Gina Rinehart has argued the company “would inevitably suffer from ongoing distractions with or difficulties from hostile trustees.”
Together with Hope Rinehart Welker, 28, John Hancock and Bianca Rinehart sued their mother in September 2011 after she sought to delay the trust’s vesting date from that month to 2068. They accused her of misconduct by falsely threatening them with bankruptcy from capital gains taxes. Hope withdrew from the suit in March.
Correspondence made public during the lawsuit showed Jay Newby, HPPL’s chief financial officer, sought to eliminate any doubts from advice given by PriceWaterhouseCoopers LLP about whether the children would be liable for the capital gains taxes.
John Hancock had later obtained advice from the Australian Taxation Office that the children wouldn’t be liable. Gina Rinehart deliberately gave them just three days notice to sign documents extending the vesting date of the trust, his lawyer said.
The family fortune originated in 1952 when Lang Hancock discovered iron ore deposits in the Hamersley Range, which bordered his sheep farm at Mulga Downs in Western Australia. His grandson also claims that Gina Rinehart has reduced her children’s holdings in HPPL.

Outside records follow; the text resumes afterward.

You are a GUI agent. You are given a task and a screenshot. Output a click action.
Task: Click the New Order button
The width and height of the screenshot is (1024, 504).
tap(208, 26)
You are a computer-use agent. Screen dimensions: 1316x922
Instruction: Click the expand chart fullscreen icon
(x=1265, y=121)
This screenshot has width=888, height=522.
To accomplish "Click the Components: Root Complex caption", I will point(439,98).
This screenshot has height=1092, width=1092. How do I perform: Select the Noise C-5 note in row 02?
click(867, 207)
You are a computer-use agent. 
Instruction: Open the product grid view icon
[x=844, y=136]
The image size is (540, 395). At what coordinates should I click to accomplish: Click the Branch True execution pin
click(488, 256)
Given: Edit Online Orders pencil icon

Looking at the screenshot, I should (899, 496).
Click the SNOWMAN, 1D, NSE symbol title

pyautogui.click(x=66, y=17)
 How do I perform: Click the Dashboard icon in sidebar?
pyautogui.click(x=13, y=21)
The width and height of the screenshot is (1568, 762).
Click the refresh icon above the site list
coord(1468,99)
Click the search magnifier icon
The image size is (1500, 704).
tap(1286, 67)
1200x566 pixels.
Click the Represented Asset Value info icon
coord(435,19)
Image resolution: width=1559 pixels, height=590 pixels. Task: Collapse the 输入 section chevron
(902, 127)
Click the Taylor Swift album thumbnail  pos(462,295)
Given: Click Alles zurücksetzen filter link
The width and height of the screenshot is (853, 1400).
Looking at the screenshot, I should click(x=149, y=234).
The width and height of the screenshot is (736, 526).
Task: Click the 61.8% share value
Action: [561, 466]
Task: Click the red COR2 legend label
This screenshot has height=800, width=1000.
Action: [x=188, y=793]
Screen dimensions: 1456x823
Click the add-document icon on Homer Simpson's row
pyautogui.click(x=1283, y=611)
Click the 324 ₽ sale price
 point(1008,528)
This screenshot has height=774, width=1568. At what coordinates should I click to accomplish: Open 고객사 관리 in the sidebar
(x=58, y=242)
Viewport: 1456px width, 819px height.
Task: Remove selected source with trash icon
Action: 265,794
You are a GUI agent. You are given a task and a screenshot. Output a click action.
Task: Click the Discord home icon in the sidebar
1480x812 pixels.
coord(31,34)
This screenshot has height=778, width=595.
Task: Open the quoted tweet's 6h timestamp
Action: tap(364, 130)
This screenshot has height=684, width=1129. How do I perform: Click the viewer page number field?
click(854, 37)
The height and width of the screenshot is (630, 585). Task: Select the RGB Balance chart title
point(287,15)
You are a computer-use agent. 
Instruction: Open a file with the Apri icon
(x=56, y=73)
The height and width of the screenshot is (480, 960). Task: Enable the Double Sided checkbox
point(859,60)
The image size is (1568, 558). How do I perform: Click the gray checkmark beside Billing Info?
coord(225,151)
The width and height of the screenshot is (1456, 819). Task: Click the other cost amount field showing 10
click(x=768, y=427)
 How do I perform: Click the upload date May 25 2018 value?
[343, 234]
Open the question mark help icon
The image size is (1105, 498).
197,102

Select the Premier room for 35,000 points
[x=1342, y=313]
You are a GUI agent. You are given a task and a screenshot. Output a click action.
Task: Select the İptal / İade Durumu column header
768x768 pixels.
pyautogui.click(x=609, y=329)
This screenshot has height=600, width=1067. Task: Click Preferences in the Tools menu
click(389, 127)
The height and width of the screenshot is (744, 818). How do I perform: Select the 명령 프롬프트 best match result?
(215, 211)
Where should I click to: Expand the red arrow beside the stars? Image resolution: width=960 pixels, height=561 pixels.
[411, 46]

“Mrs. Rinehart, not the plaintiffs, has grown the value of the trust substantially,” her lawyer Paul McCann said in an August 2011 statement. “The growth in value would not have occurred without years of hard work and effort by my client.”
From the start of the lawsuit, Gina Rinehart has tried repeatedly to have it dismissed and to keep details of the dispute private.
Justice Brereton in October 2011 rejected her first bid to throw out the lawsuit and order that the dispute be resolved in private mediation.
Gina Rinehart battled to keep documents in the lawsuit sealed to Australia’s highest court, which on March 9, 2012, refused to hear her appeal of a ruling allowing public access to the filings. That resulted in the release of more than 800 pages of documents, including an e-mail from Australian lawmaker Barnaby Joyce, who had urged the children to drop the lawsuit.
Gina Rinehart, Ginia and HPPL tried as recently as last month to again have the lawsuit dismissed and have the dispute resolved by an arbitrator. Supreme Court Justice Patricia Bergin rejected the request on Sept. 18. A two-judge panel of the New South Wales Supreme Court of Appeal in Sydney last week denied Ginia’s request for a hearing.
Gina Rinehart repeatedly urged her children to drop the lawsuit, writing to Hope Welker on Sept. 9, 2011, “Enough is enough, your ill-considered action is now also causing media attention and jeopardizing the lives of our family.”
She followed up later the same day, writing in an e-mail: “Just in case you didn’t already know, it’s now on AAP, Dow Jones and Bloomberg” adding the media are “dying” for another circus.
The billionaire’s lawyer Bruce McClintock, in announcing Rinehart’s offer to step down as trustee Oct. 1, said that too much of her time had been diverted by the “unnecessary litigation.”.
“My client’s gone,” he reiterated a day later before an appeals court panel. “She’s departed the scene.”
The case is John Langley Hancock v. Gina Hope Rinehart. 2011/285907, New South Wales Supreme Court (Sydney).